WHAT TO DO →
How many lines in the records below contain the word "Viewport"? Reply with the number alone.

DATA →
★ ★ ★ ★ ★
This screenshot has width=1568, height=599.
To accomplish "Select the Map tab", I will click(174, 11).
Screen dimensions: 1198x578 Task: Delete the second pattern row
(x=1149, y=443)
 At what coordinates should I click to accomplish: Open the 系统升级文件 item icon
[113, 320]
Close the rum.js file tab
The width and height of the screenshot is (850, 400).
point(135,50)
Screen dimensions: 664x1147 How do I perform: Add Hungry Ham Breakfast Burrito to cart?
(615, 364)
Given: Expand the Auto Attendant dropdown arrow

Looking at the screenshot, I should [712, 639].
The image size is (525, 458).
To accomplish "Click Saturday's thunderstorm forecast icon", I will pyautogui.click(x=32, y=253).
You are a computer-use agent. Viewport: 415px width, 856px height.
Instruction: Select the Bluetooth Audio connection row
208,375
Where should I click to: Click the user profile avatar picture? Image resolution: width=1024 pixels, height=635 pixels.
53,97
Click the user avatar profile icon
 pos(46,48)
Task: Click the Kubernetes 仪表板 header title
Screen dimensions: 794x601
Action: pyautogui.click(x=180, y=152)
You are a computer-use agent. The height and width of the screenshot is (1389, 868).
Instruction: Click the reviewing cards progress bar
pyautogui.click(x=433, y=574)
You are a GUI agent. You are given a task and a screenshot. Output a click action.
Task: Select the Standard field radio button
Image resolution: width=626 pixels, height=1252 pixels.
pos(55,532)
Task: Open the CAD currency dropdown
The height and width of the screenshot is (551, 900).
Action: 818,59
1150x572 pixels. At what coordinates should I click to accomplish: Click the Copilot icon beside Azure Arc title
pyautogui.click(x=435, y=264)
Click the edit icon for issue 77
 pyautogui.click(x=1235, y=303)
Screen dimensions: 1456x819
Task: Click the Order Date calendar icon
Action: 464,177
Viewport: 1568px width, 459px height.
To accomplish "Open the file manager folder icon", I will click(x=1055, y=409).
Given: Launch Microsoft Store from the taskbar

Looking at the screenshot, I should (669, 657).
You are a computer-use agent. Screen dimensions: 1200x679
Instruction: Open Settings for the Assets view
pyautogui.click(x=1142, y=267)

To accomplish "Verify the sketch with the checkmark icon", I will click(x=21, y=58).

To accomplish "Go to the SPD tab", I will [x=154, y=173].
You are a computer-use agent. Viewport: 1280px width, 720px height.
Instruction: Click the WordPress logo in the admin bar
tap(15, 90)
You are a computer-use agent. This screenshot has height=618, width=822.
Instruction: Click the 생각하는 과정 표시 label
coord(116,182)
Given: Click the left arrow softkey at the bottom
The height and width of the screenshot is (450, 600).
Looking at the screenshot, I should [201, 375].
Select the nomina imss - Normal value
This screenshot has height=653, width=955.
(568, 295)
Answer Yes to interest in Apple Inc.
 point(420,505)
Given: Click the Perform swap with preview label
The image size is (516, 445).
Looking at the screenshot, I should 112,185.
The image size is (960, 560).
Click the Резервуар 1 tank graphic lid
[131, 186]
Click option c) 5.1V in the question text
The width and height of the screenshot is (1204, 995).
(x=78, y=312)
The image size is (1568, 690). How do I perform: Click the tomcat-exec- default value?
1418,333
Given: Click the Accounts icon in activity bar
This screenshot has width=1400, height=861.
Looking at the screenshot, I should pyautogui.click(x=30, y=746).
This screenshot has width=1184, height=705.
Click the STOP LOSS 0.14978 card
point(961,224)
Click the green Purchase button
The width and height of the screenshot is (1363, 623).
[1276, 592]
★ ★ ★ ★ ★
EXPECTED OUTPUT →
3